The picker form cannot be combined with `-p` or `--prompt-file`; select the conversation first and then type in Codex. Resuming starts a new `tmux` wrapper around a persisted Codex conversation. If the original `tmux` session is still running, simply reattach to that session instead.

## Pass options to Codex

Place Codex-specific global options after `--`:

```bash
./codex_auto_run.py \
  -C ~/code/my_project \
  -p "Research and implement the task." \
  -- \
  --search \
  --model MODEL_NAME
```

The wrapper reserves `-p` for the initial or resumed-session follow-up prompt. Use `--codex-profile PROFILE_NAME` for a Codex profile.

No model is hardcoded by this repository. Without `--model`, Codex inherits the model selected by the user's Codex configuration and CLI defaults.

Some Codex options that conflict with wrapper-managed behavior, including Codex's own approval, sandbox, working-directory, full-auto, and bypass flags, are rejected. Use the wrapper's `--sandbox`, `-C`, and `--bypass` options instead.

## Watcher controls

Show the watcher and managed-session status:

```bash
./codex_auto_run.py --status
```

Stop the watcher:

```bash
./codex_auto_run.py --stop-daemon
```

Start only the watcher:

```bash
./codex_auto_run.py --start-daemon
```

By default, private watcher state and logs are stored under `~/.runtime/codex-auto/`. Only sessions created and registered by this wrapper are watched.

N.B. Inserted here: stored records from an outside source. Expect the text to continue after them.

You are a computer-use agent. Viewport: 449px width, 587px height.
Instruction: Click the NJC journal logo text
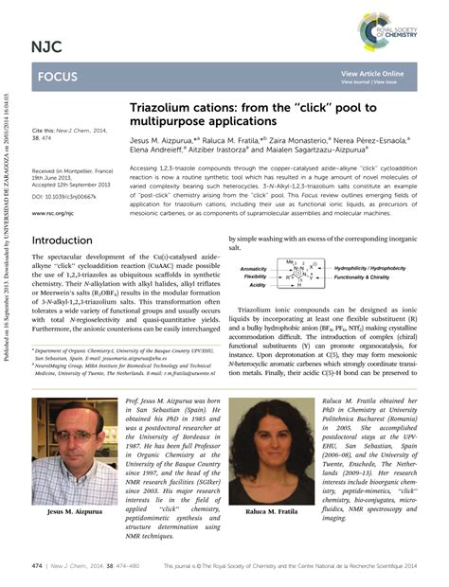pyautogui.click(x=46, y=45)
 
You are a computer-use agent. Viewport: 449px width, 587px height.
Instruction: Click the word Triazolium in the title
pyautogui.click(x=163, y=110)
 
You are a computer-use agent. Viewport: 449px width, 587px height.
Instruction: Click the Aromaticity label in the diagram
pyautogui.click(x=253, y=268)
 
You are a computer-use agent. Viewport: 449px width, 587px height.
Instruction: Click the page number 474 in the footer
pyautogui.click(x=38, y=565)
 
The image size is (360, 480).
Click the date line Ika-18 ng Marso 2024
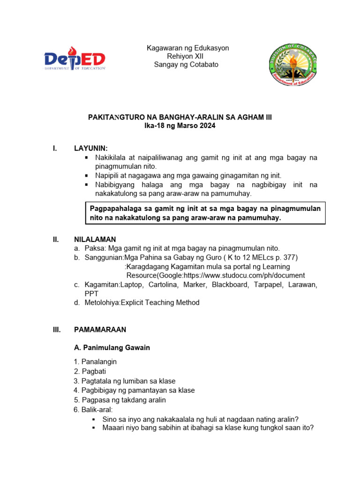click(180, 126)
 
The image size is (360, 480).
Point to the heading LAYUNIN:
click(91, 149)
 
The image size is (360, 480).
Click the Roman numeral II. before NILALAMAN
click(56, 240)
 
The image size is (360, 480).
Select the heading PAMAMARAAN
click(100, 330)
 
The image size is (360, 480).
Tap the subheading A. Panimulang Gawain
click(112, 348)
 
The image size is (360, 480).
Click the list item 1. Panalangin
click(95, 362)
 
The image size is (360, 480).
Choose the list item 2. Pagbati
click(90, 371)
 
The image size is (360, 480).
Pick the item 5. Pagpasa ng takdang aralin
click(120, 400)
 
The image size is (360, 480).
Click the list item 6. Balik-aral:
click(93, 410)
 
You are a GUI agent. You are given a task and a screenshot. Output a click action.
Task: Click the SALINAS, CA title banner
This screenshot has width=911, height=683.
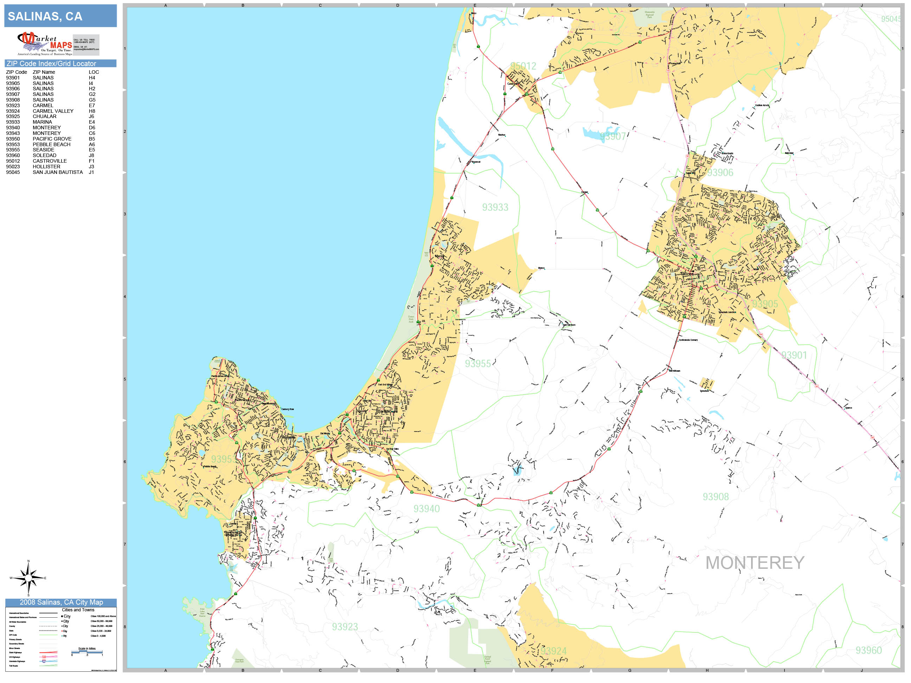60,16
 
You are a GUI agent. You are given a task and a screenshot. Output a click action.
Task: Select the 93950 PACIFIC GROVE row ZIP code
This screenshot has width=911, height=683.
13,139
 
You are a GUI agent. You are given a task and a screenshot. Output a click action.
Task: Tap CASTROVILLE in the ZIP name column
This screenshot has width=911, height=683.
50,161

Run `./codex_auto_run.py --help` for all tuning and safety options.

## Optional shell aliases

[`LOCAL_SETUP.txt`](LOCAL_SETUP.txt) contains the current `runx`/`rund` Bash
functions, project-relative tmux naming rules, usage examples, and the local
`codex-autorun` skill location. The `rund` function expects a separate
`~/claude_auto_run.py`, which is not included in this repository.

## Tests

The unit tests exercise approval-screen detection, argument validation, resume command construction, binary probing, `tmux` command construction, and daemon lifecycle safeguards without starting a real Codex session:

```bash
PYTHONDONTWRITEBYTECODE=1 python3 -m unittest -v test_codex_auto_run.py
```

A passing unit-test suite cannot guarantee compatibility with a future Codex TUI. Before relying on unattended operation after a Codex upgrade, observe a real low-risk session and verify that approvals are detected as intended.

## Project status

This project is independent and unofficial. It is not an OpenAI product and is not endorsed or supported by OpenAI.